The invention further pertains to a method for producing the assembly, wherein:

In an embodiment of that method the neural networks are trained using back propagation of said training dataset.

In an embodiment of that method the parameters in said neural networks are adjusted based upon gradient descent optimization.

In implementations of the neural networks of the current inventions, the neural networks are defined through software running on computer systems that comprise one or more so called graphics cards that are commonly used for driving display devices. The logical structure of these graphics cards make them suited for implementing neural networks. This is well known to a skilled person. The neural networks may also be implemented on specially designed computer devices or computer systems. Once a neural network is trained, and the parameters and structure is known, this structure may also be extracted and implemented on a general purpose computer system.
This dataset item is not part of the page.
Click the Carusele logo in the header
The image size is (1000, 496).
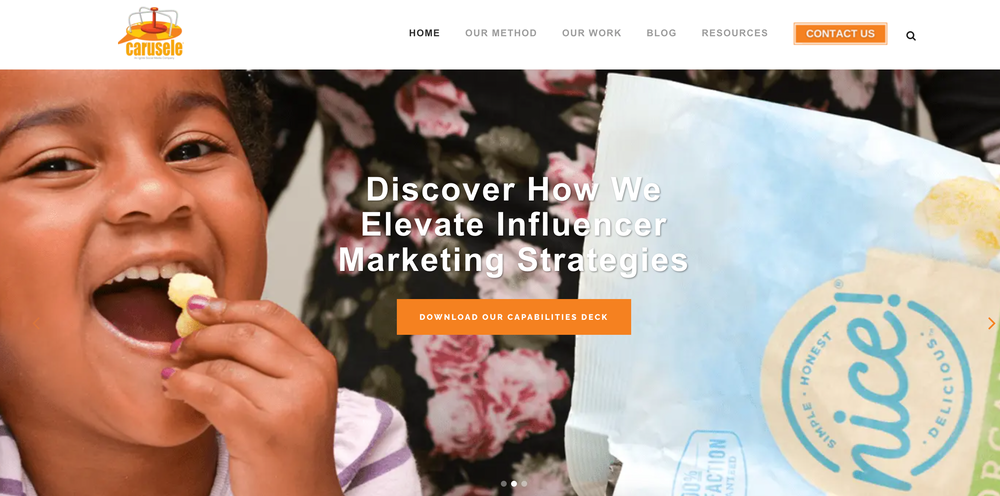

The training and/or implementation of one or more of the neural networks may be through software, or partially or completely based upon a hardware implementation.
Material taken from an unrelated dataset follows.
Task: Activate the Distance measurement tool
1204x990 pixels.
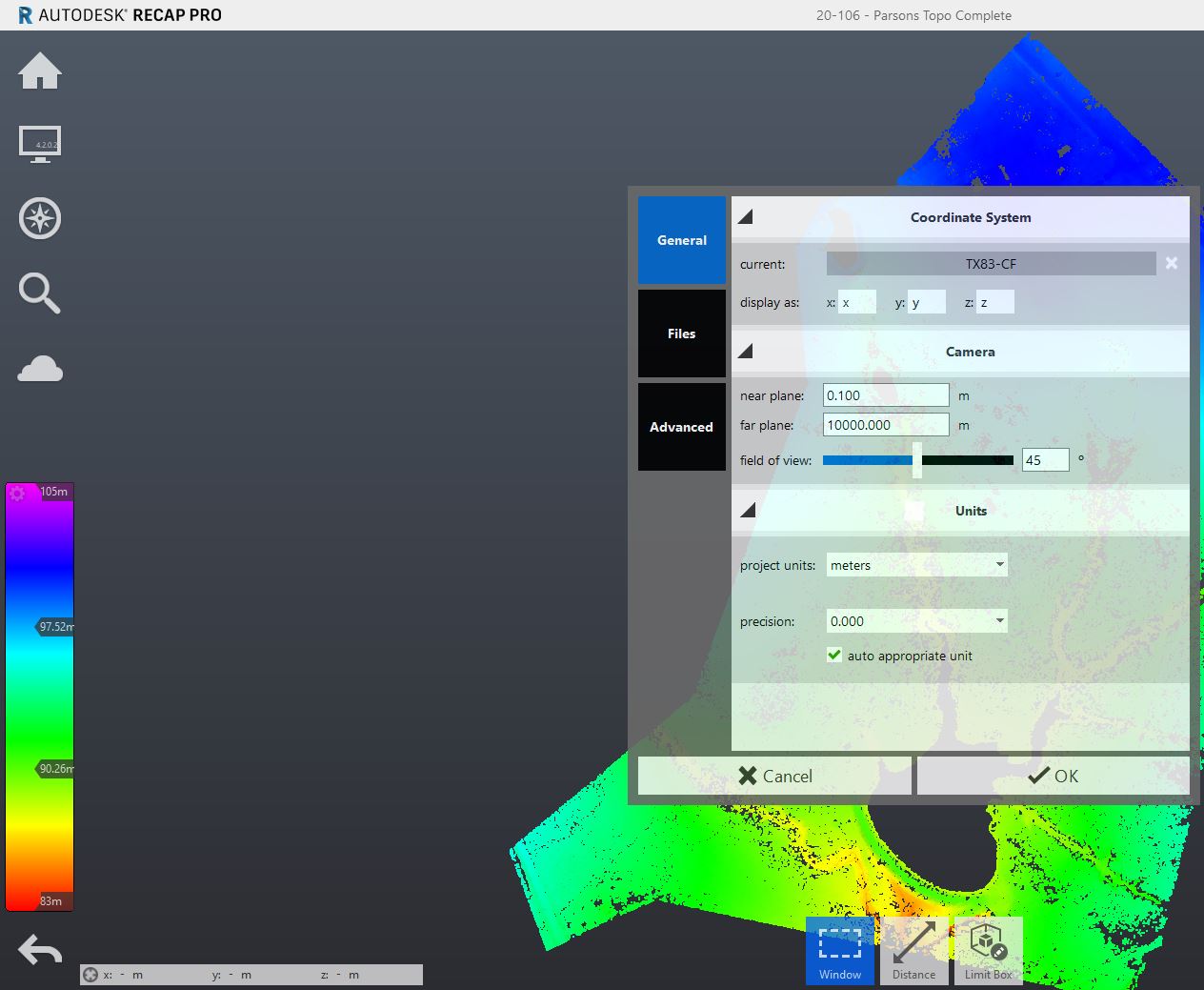Action: pyautogui.click(x=913, y=950)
The terms ‘upstream” and “downstream” relate to an arrangement of items or features relative to the propagation of the light from a light generating means (here the especially the first light source), wherein relative to a first position within a beam of light from the light generating means, a second position in the beam of light closer to the light generating means is “upstream”, and a third position within the beam of light further away from the light generating means is “downstream”. In a neural network, data is also passed through the network from upstream to downstream.

The term “substantially” herein, such as in “substantially consists”, will be understood by the person skilled in the art. The term “substantially” may also include embodiments with “entirely”, “completely”, “all”, etc. Hence, in embodiments the adjective substantially may also be removed. Where applicable, the term “substantially” may also relate to 90% or higher, such as 95% or higher, especially 99% or higher, even more especially 99.5% or higher, including 100%. The term “comprise” includes also embodiments wherein the term “comprises” means “consists of’.
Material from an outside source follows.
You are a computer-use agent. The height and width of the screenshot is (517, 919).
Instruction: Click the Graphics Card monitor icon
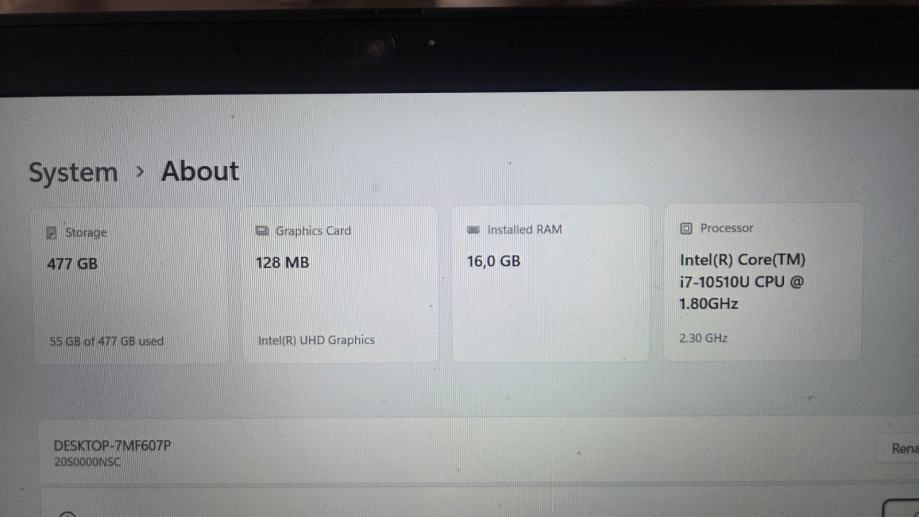pos(262,231)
The term functionally will be understood by, and be clear to, a person skilled in the art. The term “substantially” as well as “functionally” may also include embodiments with “entirely”, “completely”, “all”, etc. Hence, in embodiments the adjective functionally may also be removed. When used, for instance in “functionally parallel”, a skilled person will understand that the adjective “functionally” includes the term substantially as explained above. Functionally in particular is to be understood to include a configuration of features that allows these features to function as if the adjective “functionally” was not present. The term “functionally” is intended to cover variations in the feature to which it refers, and which variations are such that in the functional use of the feature, possibly in combination with other features it relates to in the invention, that combination of features is able to operate or function. For instance, if an antenna is functionally coupled or functionally connected to a communication device, received electromagnetic signals that are receives by the antenna can be used by the communication device. The word “functionally” as for instance used in “functionally parallel” is used to cover exactly parallel, but also the embodiments that are covered by the word “substantially” explained above. For instance, “functionally parallel” relates to embodiments that in operation function as if the parts are for instance parallel. This covers embodiments for which it is clear to a skilled person that it operates within its intended field of use as if it were parallel.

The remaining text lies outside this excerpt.